→ **Prompt**: Reproduce the data exactly. Omit no record.

→ **Supplied material**:

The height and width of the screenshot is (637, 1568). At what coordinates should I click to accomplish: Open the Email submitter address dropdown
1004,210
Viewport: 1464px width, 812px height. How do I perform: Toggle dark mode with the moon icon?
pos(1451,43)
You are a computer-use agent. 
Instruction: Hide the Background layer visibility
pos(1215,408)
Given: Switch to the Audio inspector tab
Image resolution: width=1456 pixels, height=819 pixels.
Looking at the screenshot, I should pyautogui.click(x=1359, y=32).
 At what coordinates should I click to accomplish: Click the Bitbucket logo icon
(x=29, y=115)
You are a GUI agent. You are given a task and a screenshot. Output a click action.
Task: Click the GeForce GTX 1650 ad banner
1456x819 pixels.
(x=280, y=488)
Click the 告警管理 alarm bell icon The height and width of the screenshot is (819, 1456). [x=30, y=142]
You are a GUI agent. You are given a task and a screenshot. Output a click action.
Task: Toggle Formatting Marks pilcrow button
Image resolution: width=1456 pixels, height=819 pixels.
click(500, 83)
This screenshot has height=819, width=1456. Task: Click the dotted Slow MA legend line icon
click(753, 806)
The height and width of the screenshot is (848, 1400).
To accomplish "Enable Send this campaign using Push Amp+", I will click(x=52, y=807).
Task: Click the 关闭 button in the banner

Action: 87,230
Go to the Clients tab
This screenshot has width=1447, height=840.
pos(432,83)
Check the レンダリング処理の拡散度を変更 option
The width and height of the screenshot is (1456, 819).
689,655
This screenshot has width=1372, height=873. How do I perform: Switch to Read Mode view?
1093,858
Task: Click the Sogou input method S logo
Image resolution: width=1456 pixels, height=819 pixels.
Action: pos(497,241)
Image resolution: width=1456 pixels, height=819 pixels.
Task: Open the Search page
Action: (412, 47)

→ **Result**:
The height and width of the screenshot is (637, 1568). At what coordinates should I click to accomplish: Open the Email submitter address dropdown
1004,210
Viewport: 1464px width, 812px height. How do I perform: Toggle dark mode with the moon icon?
pos(1451,43)
You are a computer-use agent. 
Instruction: Hide the Background layer visibility
pos(1215,408)
Given: Switch to the Audio inspector tab
Image resolution: width=1456 pixels, height=819 pixels.
Looking at the screenshot, I should pyautogui.click(x=1359, y=32).
 At what coordinates should I click to accomplish: Click the Bitbucket logo icon
(x=29, y=115)
You are a GUI agent. You are given a task and a screenshot. Output a click action.
Task: Click the GeForce GTX 1650 ad banner
1456x819 pixels.
(x=280, y=488)
Click the 告警管理 alarm bell icon The height and width of the screenshot is (819, 1456). [x=30, y=142]
You are a GUI agent. You are given a task and a screenshot. Output a click action.
Task: Toggle Formatting Marks pilcrow button
Image resolution: width=1456 pixels, height=819 pixels.
click(500, 83)
This screenshot has height=819, width=1456. Task: Click the dotted Slow MA legend line icon
click(753, 806)
The height and width of the screenshot is (848, 1400).
To accomplish "Enable Send this campaign using Push Amp+", I will click(x=52, y=807).
Task: Click the 关闭 button in the banner

Action: 87,230
Go to the Clients tab
This screenshot has width=1447, height=840.
pos(432,83)
Check the レンダリング処理の拡散度を変更 option
The width and height of the screenshot is (1456, 819).
689,655
This screenshot has width=1372, height=873. How do I perform: Switch to Read Mode view?
1093,858
Task: Click the Sogou input method S logo
Image resolution: width=1456 pixels, height=819 pixels.
Action: pos(497,241)
Image resolution: width=1456 pixels, height=819 pixels.
Task: Open the Search page
Action: (412, 47)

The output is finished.